En ce qui concerne la décision portant refus de titre de séjour :
- elle méconnaît les dispositions de l’article L. 423-7 du code de l’entrée et du séjour des étrangers et du droit d’asile ;
- elle méconnaît l’article 8 de la convention européenne de sauvegarde des droits de l’homme et des libertés fondamentales et est entachée d’erreur manifeste d’appréciation dans l’application de ces stipulations ;
- elle méconnaît le point 1 de l’article 3 de la convention internationale relative aux droits de l’enfant.
En ce qui concerne la décision portant obligation de quitter le territoire français :
- elle est insuffisamment motivée ;
- elle méconnaît l’article 8 de la convention européenne de sauvegarde des droits de l’homme et des libertés fondamentales et est entachée d’erreur manifeste d’appréciation dans l’application de ces stipulations.
En ce qui concerne la décision fixant le pays de destination :
- elle est dépourvue de base légale en raison de l’illégalité de la décision portant obligation de quitter le territoire français.
En ce qui concerne la décision portant interdiction de retour sur le territoire français :
- elle est dépourvue de base légale en raison de l’illégalité de la décision portant obligation de quitter le territoire français.
- elle n’a pas été précédée d’une procédure contradictoire en méconnaissance de son droit à être entendu ;
- elle méconnaît les articles L. 612-8 et L. 612-10 du code de l’entrée et du séjour des étrangers et du droit d’asile et est entachée d’erreur de fait ainsi que d’erreur d’appréciation dans l’application de ces dispositions ;
- elle méconnaît l’article 8 de la convention européenne de sauvegarde des droits de l’homme et des libertés fondamentales et est entachée d’erreur manifeste d’appréciation dans l’application de ces stipulations.
Par un mémoire en défense, enregistré le 19 mars 2025, le préfet du Pas-de-Calais conclut au rejet de la requête.
Il fait valoir que les moyens soulevés par M. A… ne sont pas fondés.
Vu les autres pièces du dossier.
Vu :
- la convention européenne de sauvegarde des droits de l’homme et des
libertés fondamentales ;
- la convention internationale relative aux droits de l’enfant ;
- le code de l’entrée et du séjour des étrangers et du droit d’asile ;
- le code de justice administrative.
La présidente de la formation de jugement a dispensé la rapporteure publique, sur sa proposition, de prononcer des conclusions à l’audience.
Les parties ont été régulièrement averties du jour de l’audience.
Le rapport de Mme Beaucourt, conseillère, a été entendu au cours de l’audience publique.
Considérant ce qui suit :
M. A…, ressortissant turc né le 3 juin 1982, déclare être entré en France le 8 avril 2008, sous couvert d’un visa en qualité de conjoint de française.

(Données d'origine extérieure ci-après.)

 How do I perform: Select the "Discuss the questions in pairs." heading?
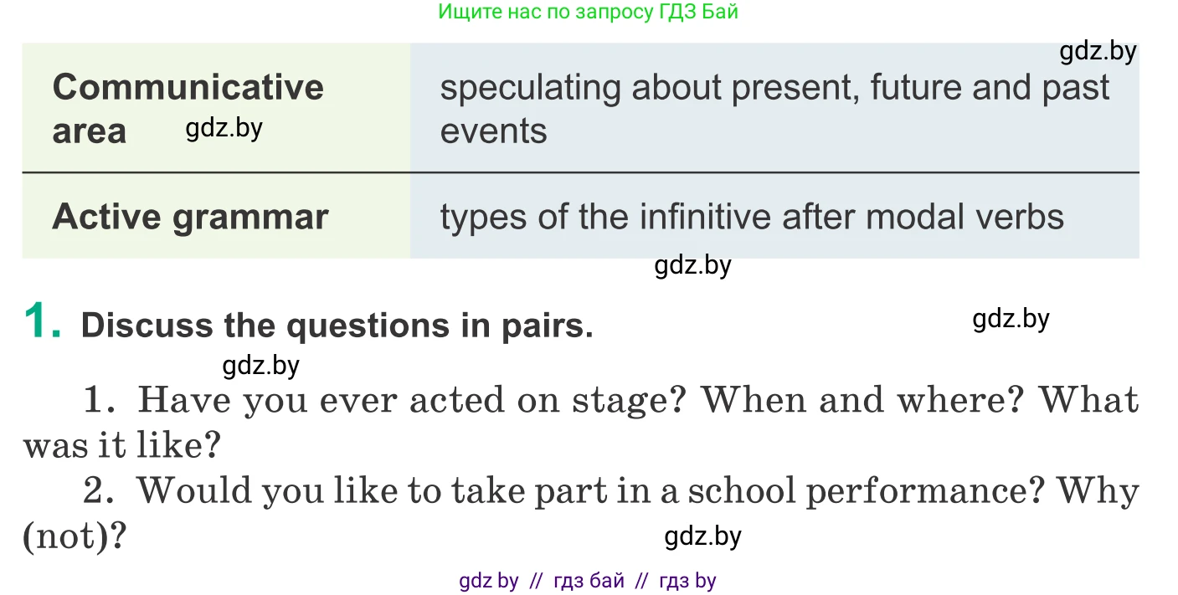[x=337, y=326]
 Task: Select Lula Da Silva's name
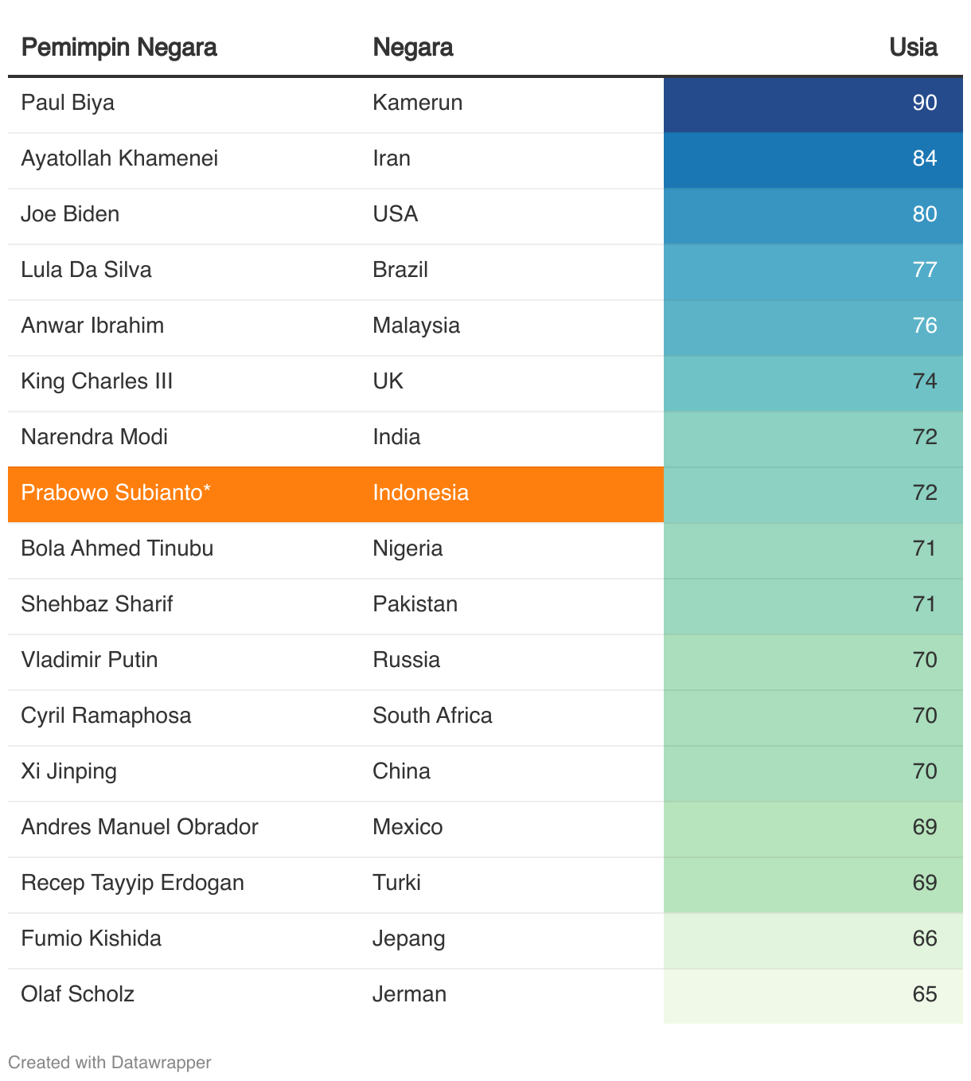coord(86,270)
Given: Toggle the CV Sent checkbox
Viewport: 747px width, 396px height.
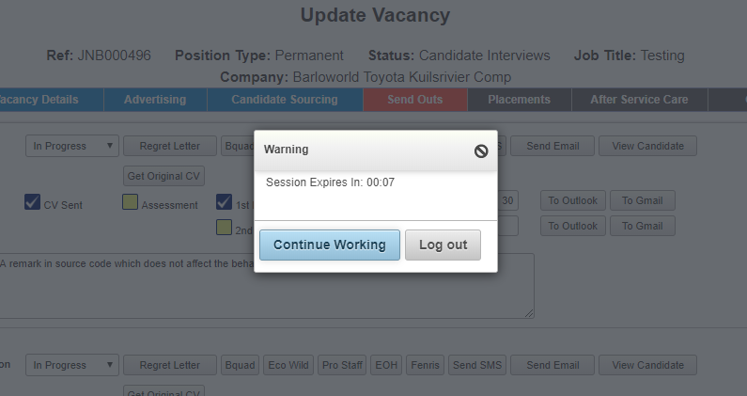Looking at the screenshot, I should (32, 202).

Après avoir quitté le territoire français au mois d’août 2012 à la suite du prononcé de son divorce, l’intéressé affirme y être de nouveau entré le 16 mars 2024, démuni de tout visa régulièrement délivré. Il a sollicité,
le 21 juin 2024, la délivrance d’un titre de séjour portant la mention « vie privée et familiale » en qualité de parent d’enfant français sur le fondement des dispositions de l’article L. 423-7 du code de l’entrée et du séjour des étrangers et du droit d’asile. Par un arrêté du 10 décembre 2024, dont M. A… demande l’annulation, le préfet du Pas-de-Calais a refusé de faire droit à sa demande, l’a obligé à quitter le territoire français dans un délai de trente jours, a fixé le pays de destination en cas d’exécution d’office de cette mesure d’éloignement et a prononcé à son encontre une interdiction de retour sur le territoire français pour une durée d’un an.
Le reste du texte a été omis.